§ **AUFGABENSTELLUNG**:
Schreiben Sie den folgenden Text über die Forschungsgruppe Klostermedizin im selben Stil weiter, und zwar ab seinem letzten Satz.

Wer sich das Leben leicht machen und seine Doktorarbeit abschreiben will, hat bei ihm keine Chance – das steht für Johannes Mayer, Gründer der Forschungsgruppe Klostermedizin, fest. Nicht, weil der 57-jährige Würzburger Forscher ganz genau hinschaut, sondern weil hier so grundlegende Arbeit geleistet wird, dass es schlichtweg keine Quellen zum Abschreiben gibt.
Im zwölften Jahr arbeitet die Gruppe inzwischen am Würzburger Institut für Geschichte der Medizin mit dem Ziel, alle Kräuter- und Arzneihandbücher von der Spätantike bis ins 16. Jahrhundert zu erfassen und zu analysieren. Die Experten arbeiten die für die Pflanzen einst üblichen Indikationen und Anwendungen heraus und vergleichen sie mit dem heutigen Forschungsstand. Um die 600 Heilpflanzen hat das Team inzwischen erfasst, 120 von ihnen – in vielen Fällen in Doktorarbeiten - näher untersucht. Pharmafirmen finanzieren dabei einen Großteil der wissenschaftlichen Arbeit, erhoffen sie sich doch neue Erkenntnisse mit Blick auf naturnahe Medikamente.

§ **ERFASSTE DATEN**:

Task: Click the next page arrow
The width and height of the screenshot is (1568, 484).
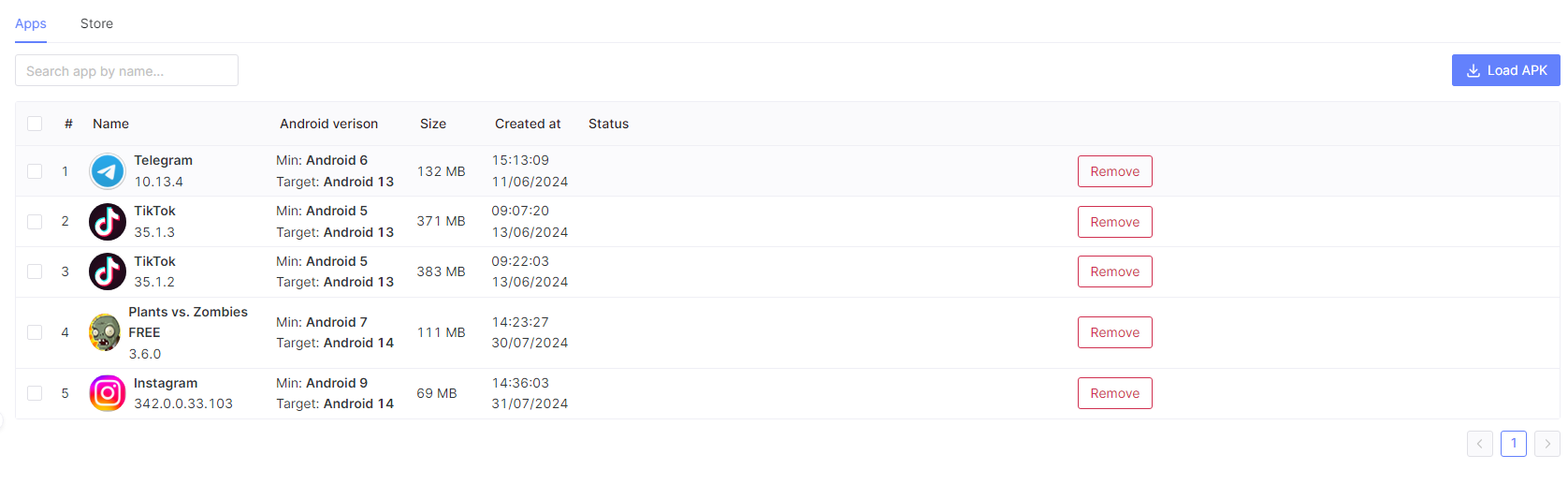Action: coord(1547,444)
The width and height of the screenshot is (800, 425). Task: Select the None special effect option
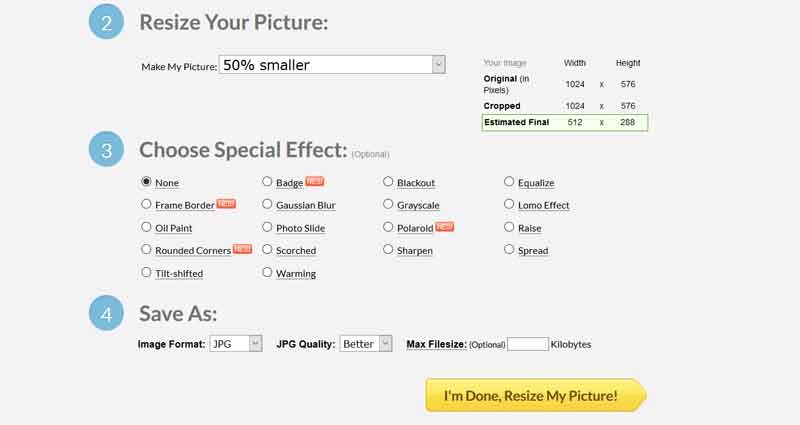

§ **ERGEBNIS**:
Aktuell hat das kleine Team – bestehend aus Pharmazeuten, Ärzten, einem Altphilologen, einem Biologen und Johannes Mayer als Historiker – Gewürze im Visier, im Speziellen den Ingwer. Dieser stamme wohl aus China, sei aber ganz früh schon nach Indien gelangt, wurde in der griechischen und römischen Küche genutzt und war nicht zuletzt eines der Lieblingsgewürze der Hildegard von Bingen. Bei der Gewürz-untersuchung handelt es sich um eine Auftragsarbeit des Spitzenkochs Alfons Schuhbeck. „Gewürze und ihre Heilwirkung waren schon immer sein Steckenpferd, die Forschungsarbeiten betrachtet er jetzt als sein Alterswerk“, weiß Mayer.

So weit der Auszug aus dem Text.